Let $\{f_n : \mathbb{R} \to \overline{\mathbb{R}} \}_{n=1}^{\infty}$ be a sequence of measurable functions, and suppose
$\displaystyle\lim_{n\to \infty} f_n (x)=f(x)$ for a.e. $x$.
Then, show that $f$ is measurable.
Since $\displaystyle \lim_{n\to \infty} f_n (x)=f(x)$ almost everywhere, there exists Lebesgue-measurable set $N$ s.t. $m(N)=0$ and $f_n(x) \to f(x)$ on $N^c$.

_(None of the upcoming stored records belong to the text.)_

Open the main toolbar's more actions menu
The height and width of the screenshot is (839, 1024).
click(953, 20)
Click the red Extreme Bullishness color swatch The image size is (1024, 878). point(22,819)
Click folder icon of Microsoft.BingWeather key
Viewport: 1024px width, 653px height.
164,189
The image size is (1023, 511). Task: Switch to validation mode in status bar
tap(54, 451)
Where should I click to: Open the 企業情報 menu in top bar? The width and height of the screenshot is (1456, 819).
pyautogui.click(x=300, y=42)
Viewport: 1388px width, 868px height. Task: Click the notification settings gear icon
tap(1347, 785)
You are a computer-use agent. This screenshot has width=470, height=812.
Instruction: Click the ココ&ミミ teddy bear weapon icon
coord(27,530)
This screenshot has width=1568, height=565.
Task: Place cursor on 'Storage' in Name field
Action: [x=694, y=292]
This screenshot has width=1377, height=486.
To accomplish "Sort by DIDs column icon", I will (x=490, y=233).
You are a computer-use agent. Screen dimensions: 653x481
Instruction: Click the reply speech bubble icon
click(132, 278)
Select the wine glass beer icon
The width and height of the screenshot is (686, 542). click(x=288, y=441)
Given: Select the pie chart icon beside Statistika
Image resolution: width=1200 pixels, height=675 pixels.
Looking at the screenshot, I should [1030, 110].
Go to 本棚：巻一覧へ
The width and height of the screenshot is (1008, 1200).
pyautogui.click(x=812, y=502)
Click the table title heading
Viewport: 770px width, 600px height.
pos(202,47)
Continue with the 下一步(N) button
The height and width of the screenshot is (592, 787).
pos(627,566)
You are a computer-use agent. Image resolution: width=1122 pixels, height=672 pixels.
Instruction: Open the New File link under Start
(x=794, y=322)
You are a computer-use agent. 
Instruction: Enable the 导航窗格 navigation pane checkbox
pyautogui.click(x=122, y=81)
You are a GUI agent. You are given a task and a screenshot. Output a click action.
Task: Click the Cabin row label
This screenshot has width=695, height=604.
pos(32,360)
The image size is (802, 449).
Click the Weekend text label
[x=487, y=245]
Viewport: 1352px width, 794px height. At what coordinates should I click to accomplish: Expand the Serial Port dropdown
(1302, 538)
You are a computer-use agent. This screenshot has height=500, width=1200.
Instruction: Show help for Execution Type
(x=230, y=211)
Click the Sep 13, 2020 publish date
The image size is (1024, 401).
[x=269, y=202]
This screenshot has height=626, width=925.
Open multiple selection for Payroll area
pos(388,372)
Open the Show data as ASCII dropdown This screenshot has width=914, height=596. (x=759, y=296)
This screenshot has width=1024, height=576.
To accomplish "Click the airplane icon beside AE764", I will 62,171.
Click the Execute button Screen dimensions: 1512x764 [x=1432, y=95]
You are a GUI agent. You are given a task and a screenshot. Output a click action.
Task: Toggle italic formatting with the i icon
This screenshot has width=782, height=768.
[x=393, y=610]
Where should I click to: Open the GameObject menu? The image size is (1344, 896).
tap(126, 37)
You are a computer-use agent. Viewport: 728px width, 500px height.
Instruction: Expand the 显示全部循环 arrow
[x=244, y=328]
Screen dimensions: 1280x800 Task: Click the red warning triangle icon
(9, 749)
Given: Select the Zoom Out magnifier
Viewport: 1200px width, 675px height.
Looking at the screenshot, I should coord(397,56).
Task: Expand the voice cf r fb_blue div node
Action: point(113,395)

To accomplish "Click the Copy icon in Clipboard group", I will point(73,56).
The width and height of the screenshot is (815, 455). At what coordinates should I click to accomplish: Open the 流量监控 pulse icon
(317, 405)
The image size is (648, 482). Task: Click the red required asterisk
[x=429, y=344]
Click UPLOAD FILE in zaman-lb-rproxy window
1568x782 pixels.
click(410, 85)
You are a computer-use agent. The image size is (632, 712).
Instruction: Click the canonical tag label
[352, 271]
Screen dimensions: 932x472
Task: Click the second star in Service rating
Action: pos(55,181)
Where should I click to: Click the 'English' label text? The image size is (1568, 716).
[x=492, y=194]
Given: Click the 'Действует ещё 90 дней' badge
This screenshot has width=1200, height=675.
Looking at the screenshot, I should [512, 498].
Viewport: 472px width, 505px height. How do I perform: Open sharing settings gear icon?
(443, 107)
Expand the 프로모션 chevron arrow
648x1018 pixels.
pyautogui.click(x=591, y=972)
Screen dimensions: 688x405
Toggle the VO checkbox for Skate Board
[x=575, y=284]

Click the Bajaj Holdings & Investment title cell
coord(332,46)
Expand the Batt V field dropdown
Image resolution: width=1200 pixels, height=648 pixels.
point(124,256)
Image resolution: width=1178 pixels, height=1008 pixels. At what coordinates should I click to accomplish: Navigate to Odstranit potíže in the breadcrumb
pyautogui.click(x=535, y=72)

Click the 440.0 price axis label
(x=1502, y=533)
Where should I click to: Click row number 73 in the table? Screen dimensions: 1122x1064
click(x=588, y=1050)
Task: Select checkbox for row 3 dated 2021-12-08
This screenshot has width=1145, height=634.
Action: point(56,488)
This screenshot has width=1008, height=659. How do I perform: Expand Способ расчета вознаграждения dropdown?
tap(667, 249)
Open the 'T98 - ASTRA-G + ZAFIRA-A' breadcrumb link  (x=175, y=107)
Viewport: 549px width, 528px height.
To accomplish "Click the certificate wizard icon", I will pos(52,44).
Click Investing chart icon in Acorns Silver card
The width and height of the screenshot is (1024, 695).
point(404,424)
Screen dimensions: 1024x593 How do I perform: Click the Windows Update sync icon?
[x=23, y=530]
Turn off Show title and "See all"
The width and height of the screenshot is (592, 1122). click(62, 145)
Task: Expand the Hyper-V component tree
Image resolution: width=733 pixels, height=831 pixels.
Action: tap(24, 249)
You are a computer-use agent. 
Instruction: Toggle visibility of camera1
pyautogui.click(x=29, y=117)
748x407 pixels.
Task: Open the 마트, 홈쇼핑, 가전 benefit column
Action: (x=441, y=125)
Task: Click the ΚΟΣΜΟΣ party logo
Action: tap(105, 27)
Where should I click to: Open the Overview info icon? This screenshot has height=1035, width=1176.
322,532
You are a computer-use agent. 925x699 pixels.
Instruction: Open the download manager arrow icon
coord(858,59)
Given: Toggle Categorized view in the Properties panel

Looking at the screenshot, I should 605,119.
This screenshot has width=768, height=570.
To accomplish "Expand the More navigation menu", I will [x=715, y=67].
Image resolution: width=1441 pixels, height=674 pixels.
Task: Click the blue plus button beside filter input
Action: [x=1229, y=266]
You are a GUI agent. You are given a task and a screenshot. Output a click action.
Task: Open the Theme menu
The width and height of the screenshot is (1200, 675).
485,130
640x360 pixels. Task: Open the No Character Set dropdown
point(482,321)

On $N^c$, $f(x)=\displaystyle \limsup_{n\to \infty} f_n(x)=\liminf_{n\to \infty} f_n(x)$ $\cdots (\ast)$
It seems that I can use the fact that "If $f_n$ is Lebesgue measurable, then $\displaystyle\limsup_{n\to \infty} f_n, \displaystyle\liminf_{n\to \infty} f_n$ are also Lebesgue-measurable".
However, $(\ast)$ holds on only $N^c$.
I'm stacked.
I would like you to give me some ideas.
Best Answer
Let $g_n(x)=f_n(x)$ when $x \notin N$ and $0$ when $x \in N$. Then $g_n$ is measurable so $g \equiv \lim \sup g_n$ is measurable. Check that $f=g$ almost everywhere.